##### EXERCISE MATERIAL #####

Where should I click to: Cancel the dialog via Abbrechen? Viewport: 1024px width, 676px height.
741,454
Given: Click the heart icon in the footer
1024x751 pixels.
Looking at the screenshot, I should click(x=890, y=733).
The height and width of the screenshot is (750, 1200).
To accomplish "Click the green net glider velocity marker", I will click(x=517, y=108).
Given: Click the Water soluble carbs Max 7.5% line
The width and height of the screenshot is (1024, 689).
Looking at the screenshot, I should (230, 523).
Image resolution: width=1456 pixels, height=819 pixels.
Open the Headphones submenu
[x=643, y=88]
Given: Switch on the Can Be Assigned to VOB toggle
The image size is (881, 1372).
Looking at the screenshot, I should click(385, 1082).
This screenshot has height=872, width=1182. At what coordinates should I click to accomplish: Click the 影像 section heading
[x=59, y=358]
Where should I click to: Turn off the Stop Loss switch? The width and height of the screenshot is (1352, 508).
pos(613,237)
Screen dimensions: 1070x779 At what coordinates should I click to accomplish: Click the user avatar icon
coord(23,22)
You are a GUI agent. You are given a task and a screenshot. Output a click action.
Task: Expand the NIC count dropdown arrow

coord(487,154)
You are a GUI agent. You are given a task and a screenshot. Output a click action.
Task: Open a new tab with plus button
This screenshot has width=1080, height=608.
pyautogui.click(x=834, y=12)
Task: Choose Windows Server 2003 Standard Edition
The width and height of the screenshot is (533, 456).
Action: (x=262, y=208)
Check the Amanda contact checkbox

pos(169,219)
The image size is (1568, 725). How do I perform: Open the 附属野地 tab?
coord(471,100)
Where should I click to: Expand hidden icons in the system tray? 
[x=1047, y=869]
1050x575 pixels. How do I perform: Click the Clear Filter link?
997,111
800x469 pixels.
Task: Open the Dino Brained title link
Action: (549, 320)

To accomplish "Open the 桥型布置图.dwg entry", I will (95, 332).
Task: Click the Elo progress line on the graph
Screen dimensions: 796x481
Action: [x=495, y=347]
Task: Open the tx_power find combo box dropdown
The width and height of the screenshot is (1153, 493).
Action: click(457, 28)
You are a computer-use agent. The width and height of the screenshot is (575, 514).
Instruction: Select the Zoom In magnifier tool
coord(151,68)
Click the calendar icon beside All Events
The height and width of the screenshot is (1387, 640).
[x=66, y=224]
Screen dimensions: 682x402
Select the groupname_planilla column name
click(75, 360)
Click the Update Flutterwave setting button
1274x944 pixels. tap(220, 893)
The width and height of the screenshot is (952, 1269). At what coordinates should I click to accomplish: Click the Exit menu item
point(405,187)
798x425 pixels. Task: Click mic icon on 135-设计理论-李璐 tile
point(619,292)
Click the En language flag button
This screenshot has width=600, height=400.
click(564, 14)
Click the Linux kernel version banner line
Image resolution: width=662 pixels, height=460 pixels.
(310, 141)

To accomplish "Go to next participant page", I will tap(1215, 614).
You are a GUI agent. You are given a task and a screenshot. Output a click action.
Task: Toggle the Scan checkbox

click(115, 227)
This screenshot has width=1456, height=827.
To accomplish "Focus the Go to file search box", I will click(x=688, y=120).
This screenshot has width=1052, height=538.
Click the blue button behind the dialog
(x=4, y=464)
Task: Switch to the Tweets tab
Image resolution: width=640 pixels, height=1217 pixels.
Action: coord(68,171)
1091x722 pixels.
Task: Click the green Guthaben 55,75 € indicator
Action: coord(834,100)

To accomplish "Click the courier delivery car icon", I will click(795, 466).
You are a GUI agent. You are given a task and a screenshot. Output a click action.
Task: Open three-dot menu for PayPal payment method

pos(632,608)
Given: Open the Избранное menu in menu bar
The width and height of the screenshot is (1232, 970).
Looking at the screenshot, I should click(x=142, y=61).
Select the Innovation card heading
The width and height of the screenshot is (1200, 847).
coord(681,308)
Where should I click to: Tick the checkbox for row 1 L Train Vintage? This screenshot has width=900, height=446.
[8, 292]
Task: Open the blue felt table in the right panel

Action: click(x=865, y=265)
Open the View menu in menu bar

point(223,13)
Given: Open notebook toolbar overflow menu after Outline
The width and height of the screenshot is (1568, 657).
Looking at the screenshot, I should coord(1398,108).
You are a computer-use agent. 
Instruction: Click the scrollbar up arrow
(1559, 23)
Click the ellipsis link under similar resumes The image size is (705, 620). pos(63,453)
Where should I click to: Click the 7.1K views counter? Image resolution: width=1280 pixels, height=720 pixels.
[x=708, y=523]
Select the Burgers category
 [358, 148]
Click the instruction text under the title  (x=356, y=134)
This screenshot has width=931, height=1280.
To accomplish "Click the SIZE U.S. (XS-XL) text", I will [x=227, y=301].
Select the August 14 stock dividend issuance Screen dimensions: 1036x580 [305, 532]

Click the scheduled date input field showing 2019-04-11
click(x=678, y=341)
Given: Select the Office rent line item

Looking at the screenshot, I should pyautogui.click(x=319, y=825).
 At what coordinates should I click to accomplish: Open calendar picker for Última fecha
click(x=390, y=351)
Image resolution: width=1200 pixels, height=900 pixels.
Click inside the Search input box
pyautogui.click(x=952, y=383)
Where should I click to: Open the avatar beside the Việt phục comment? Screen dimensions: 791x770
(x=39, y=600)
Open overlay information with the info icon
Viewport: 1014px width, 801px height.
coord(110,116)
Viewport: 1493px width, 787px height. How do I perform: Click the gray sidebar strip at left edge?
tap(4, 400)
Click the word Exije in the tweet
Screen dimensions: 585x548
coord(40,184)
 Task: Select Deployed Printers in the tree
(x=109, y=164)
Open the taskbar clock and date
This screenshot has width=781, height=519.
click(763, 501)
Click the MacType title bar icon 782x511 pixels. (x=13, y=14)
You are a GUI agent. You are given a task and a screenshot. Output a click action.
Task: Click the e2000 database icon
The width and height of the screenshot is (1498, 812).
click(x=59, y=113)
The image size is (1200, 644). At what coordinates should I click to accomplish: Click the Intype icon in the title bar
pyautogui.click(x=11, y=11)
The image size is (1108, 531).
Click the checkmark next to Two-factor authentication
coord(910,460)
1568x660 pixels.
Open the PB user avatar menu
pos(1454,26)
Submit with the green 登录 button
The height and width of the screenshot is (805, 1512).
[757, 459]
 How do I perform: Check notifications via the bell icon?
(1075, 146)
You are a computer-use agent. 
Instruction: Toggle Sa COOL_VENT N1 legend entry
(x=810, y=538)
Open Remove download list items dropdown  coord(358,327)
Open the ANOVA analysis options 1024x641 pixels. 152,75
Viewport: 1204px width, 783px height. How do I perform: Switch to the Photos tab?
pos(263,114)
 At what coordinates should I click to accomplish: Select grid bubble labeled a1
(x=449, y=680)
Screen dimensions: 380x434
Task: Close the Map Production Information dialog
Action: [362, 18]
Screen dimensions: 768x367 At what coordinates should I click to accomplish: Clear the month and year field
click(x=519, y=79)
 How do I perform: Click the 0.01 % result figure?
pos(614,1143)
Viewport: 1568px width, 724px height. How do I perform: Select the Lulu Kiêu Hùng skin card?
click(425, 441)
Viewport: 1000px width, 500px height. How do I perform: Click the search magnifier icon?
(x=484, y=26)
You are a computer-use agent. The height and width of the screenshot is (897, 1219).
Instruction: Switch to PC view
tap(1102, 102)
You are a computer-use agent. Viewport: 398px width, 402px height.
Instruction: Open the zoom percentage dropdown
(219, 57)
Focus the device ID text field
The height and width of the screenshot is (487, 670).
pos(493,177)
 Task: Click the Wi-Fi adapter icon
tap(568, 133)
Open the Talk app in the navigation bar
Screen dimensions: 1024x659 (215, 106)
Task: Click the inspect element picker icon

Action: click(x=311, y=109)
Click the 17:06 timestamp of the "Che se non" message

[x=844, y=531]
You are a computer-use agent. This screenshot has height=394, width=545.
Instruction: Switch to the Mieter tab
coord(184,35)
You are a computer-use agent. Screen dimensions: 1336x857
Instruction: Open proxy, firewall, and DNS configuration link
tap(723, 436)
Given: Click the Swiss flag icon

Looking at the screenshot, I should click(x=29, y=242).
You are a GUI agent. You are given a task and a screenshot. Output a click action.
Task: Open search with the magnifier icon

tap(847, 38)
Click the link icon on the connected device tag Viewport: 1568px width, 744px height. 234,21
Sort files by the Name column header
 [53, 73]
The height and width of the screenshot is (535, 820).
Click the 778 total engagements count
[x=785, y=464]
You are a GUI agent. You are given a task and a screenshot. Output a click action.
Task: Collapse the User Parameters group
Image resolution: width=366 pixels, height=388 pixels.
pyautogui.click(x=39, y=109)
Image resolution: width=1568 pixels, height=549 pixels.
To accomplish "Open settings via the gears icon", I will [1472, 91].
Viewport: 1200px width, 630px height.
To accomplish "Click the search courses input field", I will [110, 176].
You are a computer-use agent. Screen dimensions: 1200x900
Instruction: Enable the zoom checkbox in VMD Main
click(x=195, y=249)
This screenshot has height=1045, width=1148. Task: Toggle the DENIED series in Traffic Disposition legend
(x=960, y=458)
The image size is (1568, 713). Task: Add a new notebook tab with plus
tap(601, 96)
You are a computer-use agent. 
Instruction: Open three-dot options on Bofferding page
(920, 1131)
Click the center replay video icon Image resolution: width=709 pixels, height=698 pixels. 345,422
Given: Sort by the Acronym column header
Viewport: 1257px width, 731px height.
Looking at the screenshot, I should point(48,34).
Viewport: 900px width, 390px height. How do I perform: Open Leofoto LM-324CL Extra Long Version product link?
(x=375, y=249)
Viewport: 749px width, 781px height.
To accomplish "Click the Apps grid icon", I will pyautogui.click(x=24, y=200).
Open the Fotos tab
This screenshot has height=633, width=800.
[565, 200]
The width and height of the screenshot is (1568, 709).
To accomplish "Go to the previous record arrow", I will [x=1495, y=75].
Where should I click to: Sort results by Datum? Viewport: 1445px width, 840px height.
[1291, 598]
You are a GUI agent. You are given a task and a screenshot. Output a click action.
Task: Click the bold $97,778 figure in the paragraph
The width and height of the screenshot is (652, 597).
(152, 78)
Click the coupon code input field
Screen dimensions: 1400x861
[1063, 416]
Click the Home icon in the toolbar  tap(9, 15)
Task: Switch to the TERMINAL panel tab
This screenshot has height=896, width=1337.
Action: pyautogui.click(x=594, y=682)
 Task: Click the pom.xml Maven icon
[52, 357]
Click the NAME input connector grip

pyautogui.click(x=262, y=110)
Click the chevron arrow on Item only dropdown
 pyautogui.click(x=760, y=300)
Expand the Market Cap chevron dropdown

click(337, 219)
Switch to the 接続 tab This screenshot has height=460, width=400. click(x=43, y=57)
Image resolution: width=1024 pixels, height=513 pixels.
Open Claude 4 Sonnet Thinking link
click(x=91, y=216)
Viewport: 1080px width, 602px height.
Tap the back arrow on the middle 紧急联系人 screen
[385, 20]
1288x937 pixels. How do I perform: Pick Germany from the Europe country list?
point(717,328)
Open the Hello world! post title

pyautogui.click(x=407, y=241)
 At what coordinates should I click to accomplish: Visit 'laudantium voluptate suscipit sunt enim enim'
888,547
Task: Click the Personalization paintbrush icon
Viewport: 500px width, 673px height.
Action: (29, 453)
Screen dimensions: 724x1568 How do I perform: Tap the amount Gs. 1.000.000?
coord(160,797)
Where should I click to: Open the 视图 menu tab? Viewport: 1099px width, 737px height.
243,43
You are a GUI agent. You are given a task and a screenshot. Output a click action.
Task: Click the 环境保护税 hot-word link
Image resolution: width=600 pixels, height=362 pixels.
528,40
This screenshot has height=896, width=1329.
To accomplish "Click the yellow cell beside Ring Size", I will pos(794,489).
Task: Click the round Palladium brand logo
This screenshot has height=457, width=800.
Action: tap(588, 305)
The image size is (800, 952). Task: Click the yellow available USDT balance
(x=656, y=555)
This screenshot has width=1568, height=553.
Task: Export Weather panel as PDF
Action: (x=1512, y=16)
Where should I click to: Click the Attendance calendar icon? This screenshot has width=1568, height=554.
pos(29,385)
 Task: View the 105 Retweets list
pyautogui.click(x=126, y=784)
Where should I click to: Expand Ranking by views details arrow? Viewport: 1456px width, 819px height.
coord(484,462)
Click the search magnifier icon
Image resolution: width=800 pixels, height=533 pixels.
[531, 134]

#####

- [ACTIVITY]:
Look through the records and copy every line that has the word "under".

- [WRITTEN SOLUTION]:
Click the ellipsis link under similar resumes The image size is (705, 620). pos(63,453)
Click the instruction text under the title  (x=356, y=134)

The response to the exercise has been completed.